Editor’s Note: Today’s post comes from contributing editor Brooks Hudson, a PhD student in history at Southern Illinois University. As part of our Points Bookshelf series, he reviews Bottle of Lies: The Inside Story of the Generic Drug Boom (Ecco, 2019).
Katherine Eban previews Bottle of Lies: The Inside Story of the Generic Drug Boom with shocking statistics on the state of pharmaceuticals: “Roughly 40 percent of our generic drugs are manufactured in India. A full 80 percent of the active ingredients in all our drugs, whether brand-name or generic, are made in India and China.” China is the sole source for many of America’s essential medicines, including those used in anesthesia and the treatment of cancer and HIV/AIDS. It is the world’s only source for antibiotics. One drug importer explained to her that “without products from overseas, not a single drug could be made.”
Bottle of Lies’s popularity and positive press stems from Eban asking what appears, at first blush, to be a naïve set of questions: What are generic drugs? How are they made? Where are they made? And what are the consequences? If you surveyed the American people’s knowledge of what a generic drug is, they would probably say something to the effect of “generic drugs are the cheaper version of the name-brand.” “Patients” Eban writes, “tend to assume that their generic drugs are identical to brand-name drugs in part because they imagine a simple and amicable process: as a patent expires, the brand-name company turns over its recipe, and a generic company makes the same drug, but at a fraction of the cost.”

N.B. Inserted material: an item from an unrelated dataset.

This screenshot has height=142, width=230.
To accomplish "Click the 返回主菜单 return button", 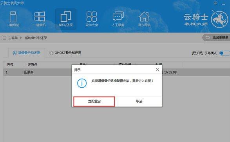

It doesn’t happen this way. Instead companies, “erect a fortress of patents around their drugs, sometimes patenting each manufacturing step—even the time-release mechanism, if there is one. At any point, they can tweak a drug “declare it new, to add years to their patents, a move known as ‘evergreening.’” Whatever generics hit the market, they arrived there “not with help from brand-name drug companies, but in spite of their efforts to stop them.”